* [What this task involves] What you give back should be exactly the lines from the one with "The height and" through the end of the data, without the pictures.

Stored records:
● ● ● ●

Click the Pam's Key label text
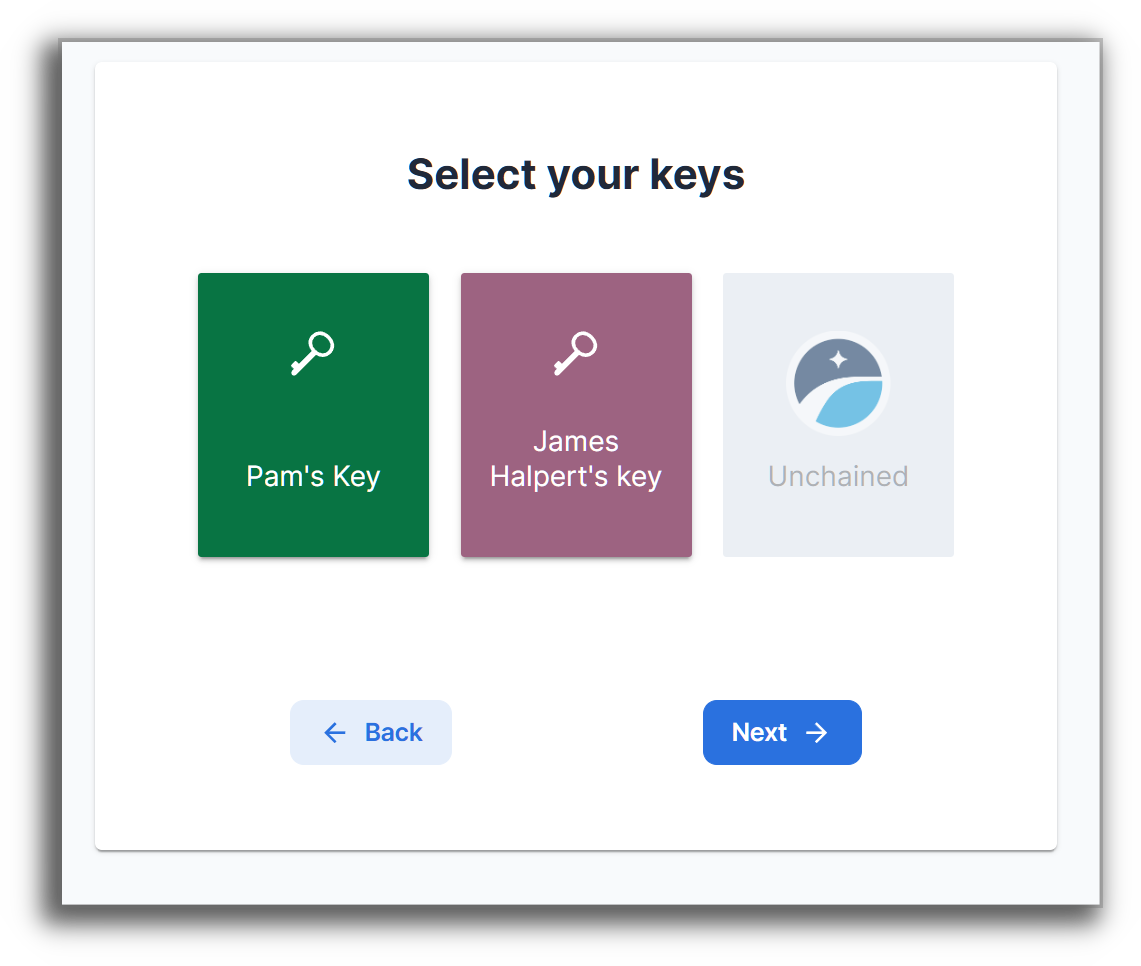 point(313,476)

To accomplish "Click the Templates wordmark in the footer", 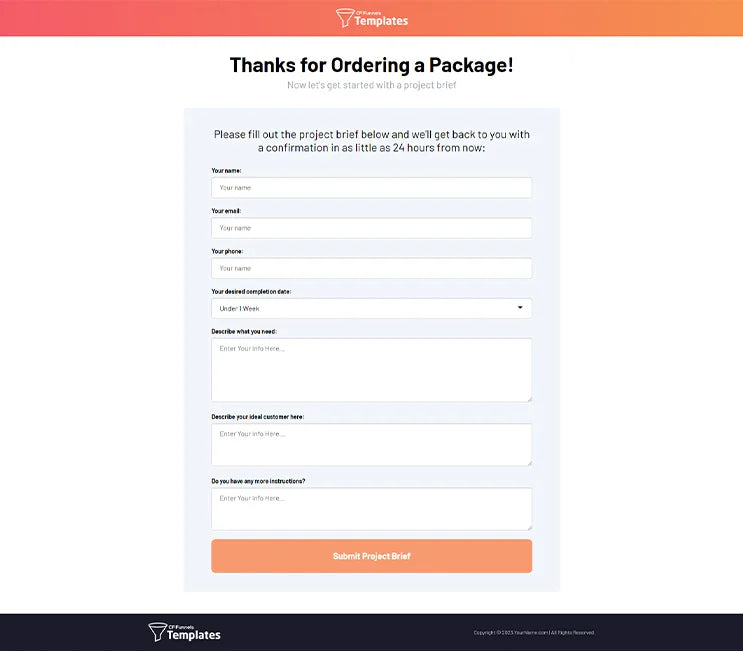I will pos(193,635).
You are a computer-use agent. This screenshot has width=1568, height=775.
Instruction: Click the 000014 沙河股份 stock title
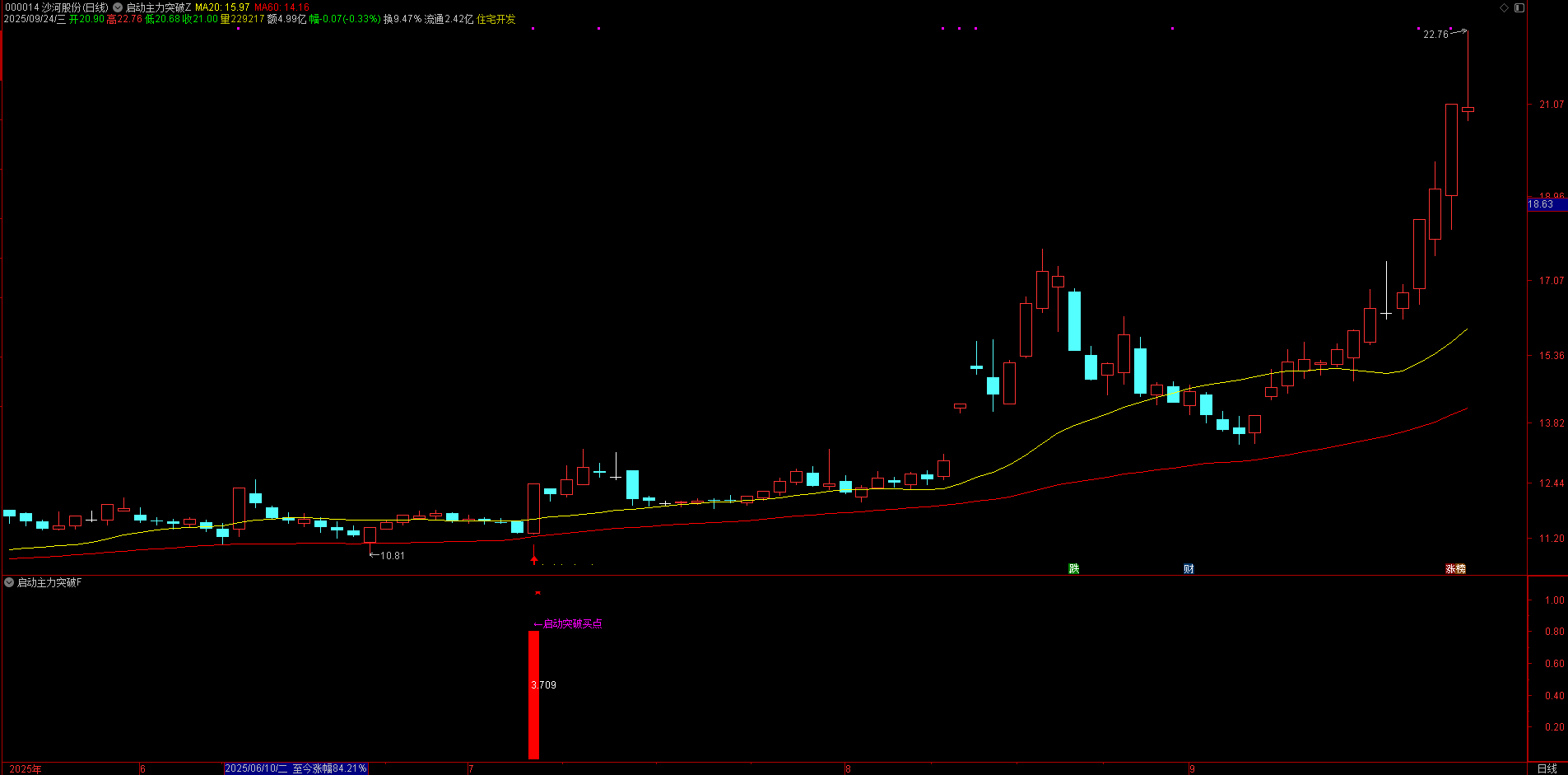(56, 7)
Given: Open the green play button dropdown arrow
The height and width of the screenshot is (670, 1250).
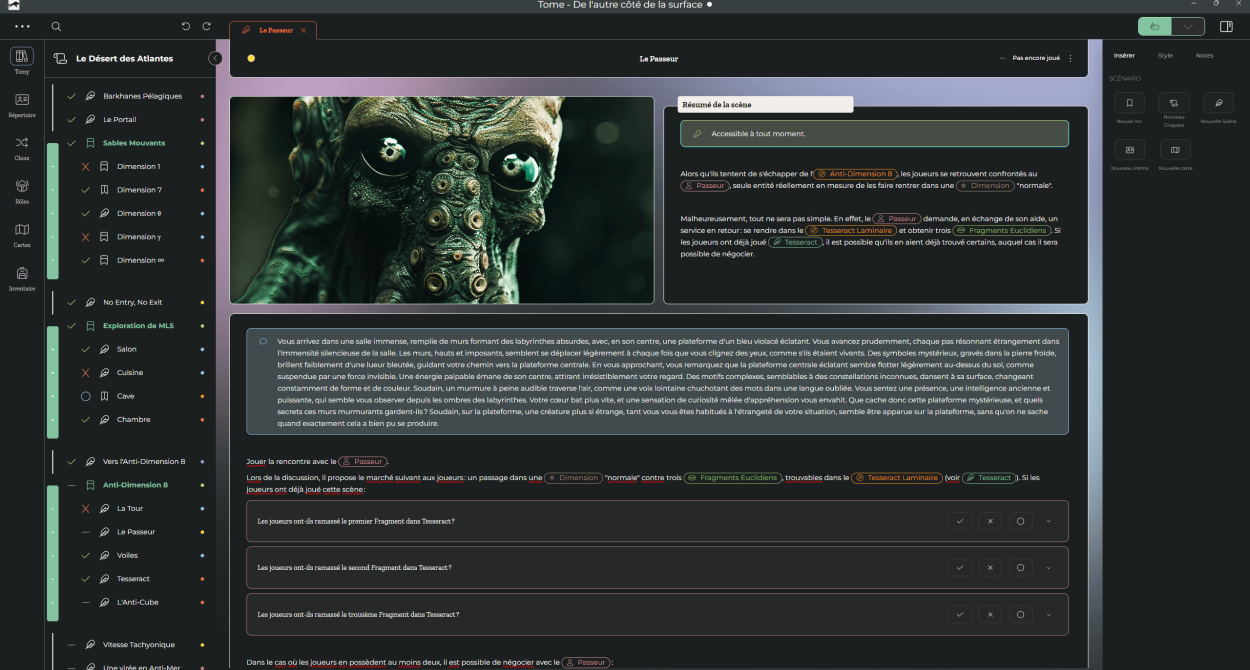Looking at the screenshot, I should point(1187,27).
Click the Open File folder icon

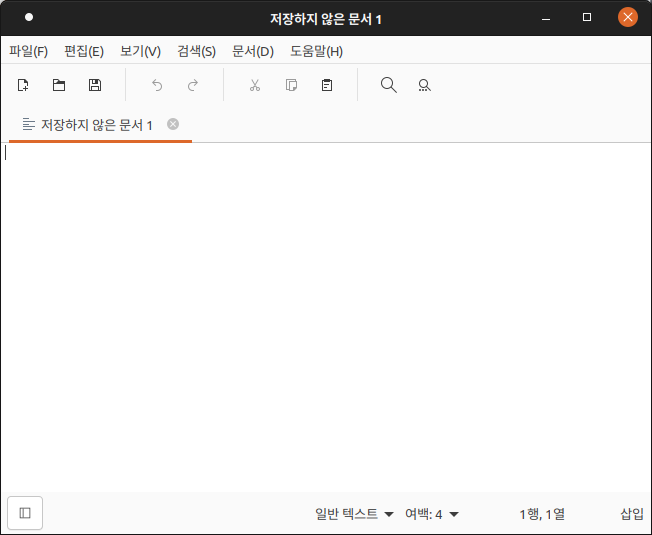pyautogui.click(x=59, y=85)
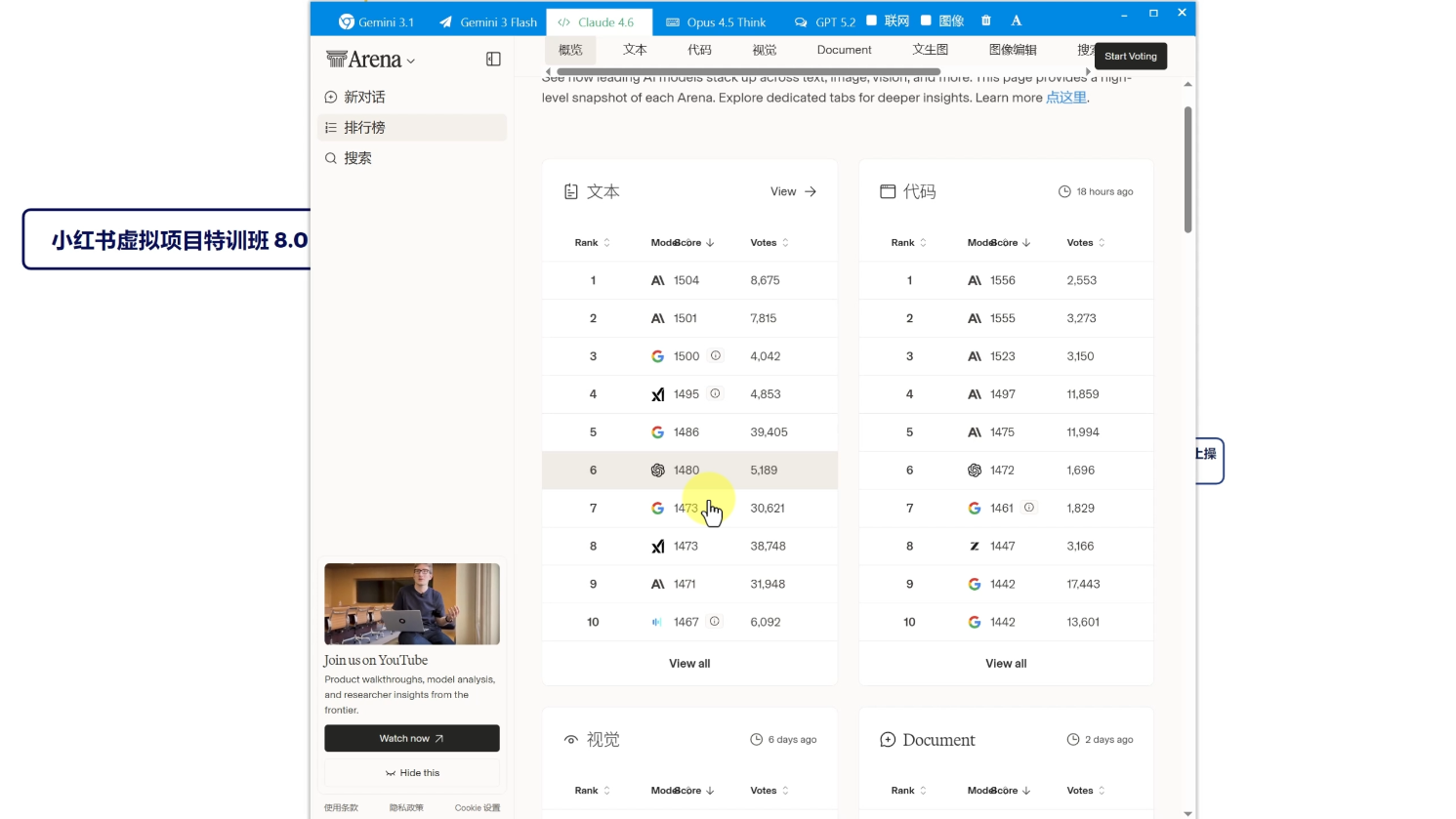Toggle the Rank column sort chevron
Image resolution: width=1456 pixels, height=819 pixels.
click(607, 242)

● ● ● ●

* [Answer to this exercise]
The height and width of the screenshot is (670, 1250).
Looking at the screenshot, I should point(1187,27).
Click the Open File folder icon

pyautogui.click(x=59, y=85)
Toggle the Rank column sort chevron
Image resolution: width=1456 pixels, height=819 pixels.
click(607, 242)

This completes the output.